Ospiti inattesi

118 8 3
                                    

"Ti farà un po' male." lo mise in guardia Menodora.
"La mia memoria non funziona come dovrebbe, ma credo di essere stato ferito altre volte. E sono certo di non essermi mai messo a piangere."
La battuta strappò una risata alla giovane, che strinse con forza le bende sul braccio di Eracle.
"È meglio che per qualche giorno tu non faccia sforzi." sentenziò appena ebbe terminata la medicazione.
Il figlio di Zeus alzò un sopracciglio "Non dirai sul serio, spero. Avrei qualche difficoltà a combattere con un braccio solo."
"Ci penseremo noi a difenderti. Sappiamo batterci, come hai visto."
Eracle cercò con gli occhi l'appoggiò di Alphaios, il quale, distogliendo lo sguardo, inizio a rigirarsi tra le mani il bastone, come fosse l'oggetto più misterioso e raro del mondo.
"Nikandros, mi auguro tu non sia d'accordo con tua sorella."
Il giovane alzò le mani, come per arrendersi "Io non mi metto mai contro Menodora. È impossibile vincere contro di lei."

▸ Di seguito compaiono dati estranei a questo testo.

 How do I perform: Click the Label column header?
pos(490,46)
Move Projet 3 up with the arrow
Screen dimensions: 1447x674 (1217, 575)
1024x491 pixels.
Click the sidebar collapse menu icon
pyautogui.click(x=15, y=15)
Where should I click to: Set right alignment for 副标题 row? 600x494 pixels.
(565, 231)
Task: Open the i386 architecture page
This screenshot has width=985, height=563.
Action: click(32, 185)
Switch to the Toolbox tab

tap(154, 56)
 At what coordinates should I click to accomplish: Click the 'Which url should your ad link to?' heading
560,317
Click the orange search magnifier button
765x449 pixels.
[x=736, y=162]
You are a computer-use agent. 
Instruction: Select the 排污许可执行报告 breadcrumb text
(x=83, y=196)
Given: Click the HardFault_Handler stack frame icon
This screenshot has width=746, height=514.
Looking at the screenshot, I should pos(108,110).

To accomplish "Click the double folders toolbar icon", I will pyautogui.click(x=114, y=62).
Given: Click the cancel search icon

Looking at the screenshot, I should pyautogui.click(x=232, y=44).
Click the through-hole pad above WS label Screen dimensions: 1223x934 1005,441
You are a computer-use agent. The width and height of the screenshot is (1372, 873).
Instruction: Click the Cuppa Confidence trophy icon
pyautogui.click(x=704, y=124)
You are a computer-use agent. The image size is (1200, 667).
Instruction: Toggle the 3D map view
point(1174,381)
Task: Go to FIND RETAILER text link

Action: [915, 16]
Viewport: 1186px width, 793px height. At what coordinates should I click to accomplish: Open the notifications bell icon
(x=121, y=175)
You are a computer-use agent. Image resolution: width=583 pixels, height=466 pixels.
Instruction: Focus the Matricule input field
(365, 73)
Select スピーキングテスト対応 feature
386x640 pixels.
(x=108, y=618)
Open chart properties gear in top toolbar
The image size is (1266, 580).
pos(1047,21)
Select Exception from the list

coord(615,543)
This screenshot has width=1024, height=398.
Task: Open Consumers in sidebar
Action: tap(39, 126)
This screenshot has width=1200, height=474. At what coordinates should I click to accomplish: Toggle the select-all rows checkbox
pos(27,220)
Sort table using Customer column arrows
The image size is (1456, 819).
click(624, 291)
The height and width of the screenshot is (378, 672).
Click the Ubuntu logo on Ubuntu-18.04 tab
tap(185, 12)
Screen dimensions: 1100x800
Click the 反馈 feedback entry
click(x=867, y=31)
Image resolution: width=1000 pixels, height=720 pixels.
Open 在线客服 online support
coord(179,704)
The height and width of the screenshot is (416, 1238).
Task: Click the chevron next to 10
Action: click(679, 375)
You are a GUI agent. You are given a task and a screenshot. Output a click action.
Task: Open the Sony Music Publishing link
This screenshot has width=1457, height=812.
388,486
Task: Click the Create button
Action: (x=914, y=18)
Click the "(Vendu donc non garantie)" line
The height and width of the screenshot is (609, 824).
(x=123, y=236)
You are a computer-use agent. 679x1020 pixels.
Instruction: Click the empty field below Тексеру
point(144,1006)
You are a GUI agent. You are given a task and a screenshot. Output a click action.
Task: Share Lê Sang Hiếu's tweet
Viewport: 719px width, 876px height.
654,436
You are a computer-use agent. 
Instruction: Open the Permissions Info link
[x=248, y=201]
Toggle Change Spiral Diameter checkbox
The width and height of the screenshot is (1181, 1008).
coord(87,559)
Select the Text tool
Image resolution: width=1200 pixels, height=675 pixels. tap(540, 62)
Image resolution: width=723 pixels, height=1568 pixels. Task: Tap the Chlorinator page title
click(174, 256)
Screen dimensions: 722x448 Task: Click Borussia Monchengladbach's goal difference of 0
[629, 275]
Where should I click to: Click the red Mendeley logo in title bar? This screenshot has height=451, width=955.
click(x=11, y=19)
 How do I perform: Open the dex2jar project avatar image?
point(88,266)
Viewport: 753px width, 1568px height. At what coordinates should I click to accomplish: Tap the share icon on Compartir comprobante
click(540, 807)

L'eroe alzò gli occhi al cielo "Padre, piuttosto mandami contro Tifone in persona, ma non lasciarmi alla mercé di questi ragazzini!"
I prìncipi risero di gusto. Alphaios invece reagì in modo inaspettato, puntando il bastone sotto il naso di Nikandros "Non scherzate con gli dèi! Il loro potere è grande, e le loro vie inesplicabili. Essi hanno già tracciato il nostro percorso. Dobbiamo venerarli e avere fiducia nella loro saggezza!"
Nikandros si schermì "Ma io non ho detto nulla..."
Il vecchio si allontanò, arrabbiato, scomparendo tra il folto del bosco.
Il gruppo aveva trovato una piccola radura ai margini di una foresta di larici in cui accamparsi e accendere un fuoco, utile per scaldarsi e cuocere qualche provvista.
Nessuno aveva più menzionato il villaggio, dopo essere scampati all'attacco di Teumessia, per quanto fosse evidente che l'orrore e le domande che l'accaduto aveva generato negli animi di Eracle e dei suoi amici li avrebbero accompagnati a lungo.
Alphaios aveva proposto di incendiare il villaggio, e così avevano fatto, perché lasciare i cadaveri insepolti era segno di mancanza di rispetto per i morti, oltre a rivelarsi una fonte di epidemia.
Notando che il silenzio era calato attorno al focolare, Nikandros cercò un argomento di conversazione con cui risollevare l'umore degli altri.
"Quel vecchio è veramente un brontolone. Adesso capisco perché era da solo. Chi lo vuole uno così?"
"Hai ragione. - gli diede corda Eracle - Non so se ha mai avuto moglie e figli, ma nel caso sono di certo scappati a gambe levate."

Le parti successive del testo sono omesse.